__WORK REQUEST__.
All the entries that follow are to be returned exactly.

__Records contained in a dataset__.

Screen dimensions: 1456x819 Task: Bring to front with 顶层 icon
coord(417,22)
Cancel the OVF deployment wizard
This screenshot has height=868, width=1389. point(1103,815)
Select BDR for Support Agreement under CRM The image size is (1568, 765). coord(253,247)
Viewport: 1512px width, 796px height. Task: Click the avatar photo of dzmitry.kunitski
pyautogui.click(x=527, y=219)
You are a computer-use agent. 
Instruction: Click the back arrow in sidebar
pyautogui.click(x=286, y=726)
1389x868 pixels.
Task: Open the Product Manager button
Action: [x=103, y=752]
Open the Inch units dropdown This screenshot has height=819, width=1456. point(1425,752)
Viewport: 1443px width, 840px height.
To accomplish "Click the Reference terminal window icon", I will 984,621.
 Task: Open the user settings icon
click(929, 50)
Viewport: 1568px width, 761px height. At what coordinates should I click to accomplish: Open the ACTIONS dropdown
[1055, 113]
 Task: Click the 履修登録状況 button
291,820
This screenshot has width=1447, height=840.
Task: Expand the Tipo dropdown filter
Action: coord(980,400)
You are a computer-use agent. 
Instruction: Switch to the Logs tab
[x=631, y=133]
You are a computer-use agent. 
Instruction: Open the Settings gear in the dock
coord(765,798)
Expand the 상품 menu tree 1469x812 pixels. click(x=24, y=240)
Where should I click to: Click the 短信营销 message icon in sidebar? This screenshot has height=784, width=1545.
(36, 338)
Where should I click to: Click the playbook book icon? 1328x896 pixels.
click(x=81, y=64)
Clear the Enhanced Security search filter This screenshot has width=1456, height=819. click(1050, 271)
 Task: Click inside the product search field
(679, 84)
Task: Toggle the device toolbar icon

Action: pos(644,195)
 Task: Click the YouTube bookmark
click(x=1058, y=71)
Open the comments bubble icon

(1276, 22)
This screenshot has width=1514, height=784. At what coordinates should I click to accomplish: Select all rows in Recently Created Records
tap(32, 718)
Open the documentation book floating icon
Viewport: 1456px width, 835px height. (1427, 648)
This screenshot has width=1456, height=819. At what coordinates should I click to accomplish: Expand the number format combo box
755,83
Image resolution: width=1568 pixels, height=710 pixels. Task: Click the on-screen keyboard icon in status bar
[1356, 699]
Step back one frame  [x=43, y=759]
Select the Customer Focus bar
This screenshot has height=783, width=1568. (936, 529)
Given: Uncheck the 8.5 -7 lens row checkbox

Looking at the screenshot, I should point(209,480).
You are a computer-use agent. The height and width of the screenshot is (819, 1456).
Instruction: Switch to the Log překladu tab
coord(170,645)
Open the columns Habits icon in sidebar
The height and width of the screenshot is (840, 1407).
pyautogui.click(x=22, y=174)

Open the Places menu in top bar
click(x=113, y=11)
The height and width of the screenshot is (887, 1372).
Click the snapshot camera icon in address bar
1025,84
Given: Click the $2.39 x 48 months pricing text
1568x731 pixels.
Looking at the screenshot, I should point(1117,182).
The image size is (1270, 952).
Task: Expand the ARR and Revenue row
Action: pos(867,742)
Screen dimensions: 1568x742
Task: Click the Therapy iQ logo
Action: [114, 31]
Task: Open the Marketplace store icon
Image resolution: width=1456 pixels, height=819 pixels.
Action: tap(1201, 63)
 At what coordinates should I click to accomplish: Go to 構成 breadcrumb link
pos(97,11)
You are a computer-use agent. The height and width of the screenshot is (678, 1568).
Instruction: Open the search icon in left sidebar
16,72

__COMPLETED TASK__.
Screen dimensions: 1456x819 Task: Bring to front with 顶层 icon
coord(417,22)
Cancel the OVF deployment wizard
This screenshot has height=868, width=1389. point(1103,815)
Select BDR for Support Agreement under CRM The image size is (1568, 765). coord(253,247)
Viewport: 1512px width, 796px height. Task: Click the avatar photo of dzmitry.kunitski
pyautogui.click(x=527, y=219)
You are a computer-use agent. 
Instruction: Click the back arrow in sidebar
pyautogui.click(x=286, y=726)
1389x868 pixels.
Task: Open the Product Manager button
Action: [x=103, y=752]
Open the Inch units dropdown This screenshot has height=819, width=1456. point(1425,752)
Viewport: 1443px width, 840px height.
To accomplish "Click the Reference terminal window icon", I will 984,621.
 Task: Open the user settings icon
click(929, 50)
Viewport: 1568px width, 761px height. At what coordinates should I click to accomplish: Open the ACTIONS dropdown
[1055, 113]
 Task: Click the 履修登録状況 button
291,820
This screenshot has width=1447, height=840.
Task: Expand the Tipo dropdown filter
Action: coord(980,400)
You are a computer-use agent. 
Instruction: Switch to the Logs tab
[x=631, y=133]
You are a computer-use agent. 
Instruction: Open the Settings gear in the dock
coord(765,798)
Expand the 상품 menu tree 1469x812 pixels. click(x=24, y=240)
Where should I click to: Click the 短信营销 message icon in sidebar? This screenshot has height=784, width=1545.
(36, 338)
Where should I click to: Click the playbook book icon? 1328x896 pixels.
click(x=81, y=64)
Clear the Enhanced Security search filter This screenshot has width=1456, height=819. click(1050, 271)
 Task: Click inside the product search field
(679, 84)
Task: Toggle the device toolbar icon

Action: pos(644,195)
 Task: Click the YouTube bookmark
click(x=1058, y=71)
Open the comments bubble icon

(1276, 22)
This screenshot has width=1514, height=784. At what coordinates should I click to accomplish: Select all rows in Recently Created Records
tap(32, 718)
Open the documentation book floating icon
Viewport: 1456px width, 835px height. (1427, 648)
This screenshot has width=1456, height=819. At what coordinates should I click to accomplish: Expand the number format combo box
755,83
Image resolution: width=1568 pixels, height=710 pixels. Task: Click the on-screen keyboard icon in status bar
[1356, 699]
Step back one frame  [x=43, y=759]
Select the Customer Focus bar
This screenshot has height=783, width=1568. (936, 529)
Given: Uncheck the 8.5 -7 lens row checkbox

Looking at the screenshot, I should point(209,480).
You are a computer-use agent. The height and width of the screenshot is (819, 1456).
Instruction: Switch to the Log překladu tab
coord(170,645)
Open the columns Habits icon in sidebar
The height and width of the screenshot is (840, 1407).
pyautogui.click(x=22, y=174)

Open the Places menu in top bar
click(x=113, y=11)
The height and width of the screenshot is (887, 1372).
Click the snapshot camera icon in address bar
1025,84
Given: Click the $2.39 x 48 months pricing text
1568x731 pixels.
Looking at the screenshot, I should point(1117,182).
The image size is (1270, 952).
Task: Expand the ARR and Revenue row
Action: pos(867,742)
Screen dimensions: 1568x742
Task: Click the Therapy iQ logo
Action: [114, 31]
Task: Open the Marketplace store icon
Image resolution: width=1456 pixels, height=819 pixels.
Action: tap(1201, 63)
 At what coordinates should I click to accomplish: Go to 構成 breadcrumb link
pos(97,11)
You are a computer-use agent. The height and width of the screenshot is (678, 1568).
Instruction: Open the search icon in left sidebar
16,72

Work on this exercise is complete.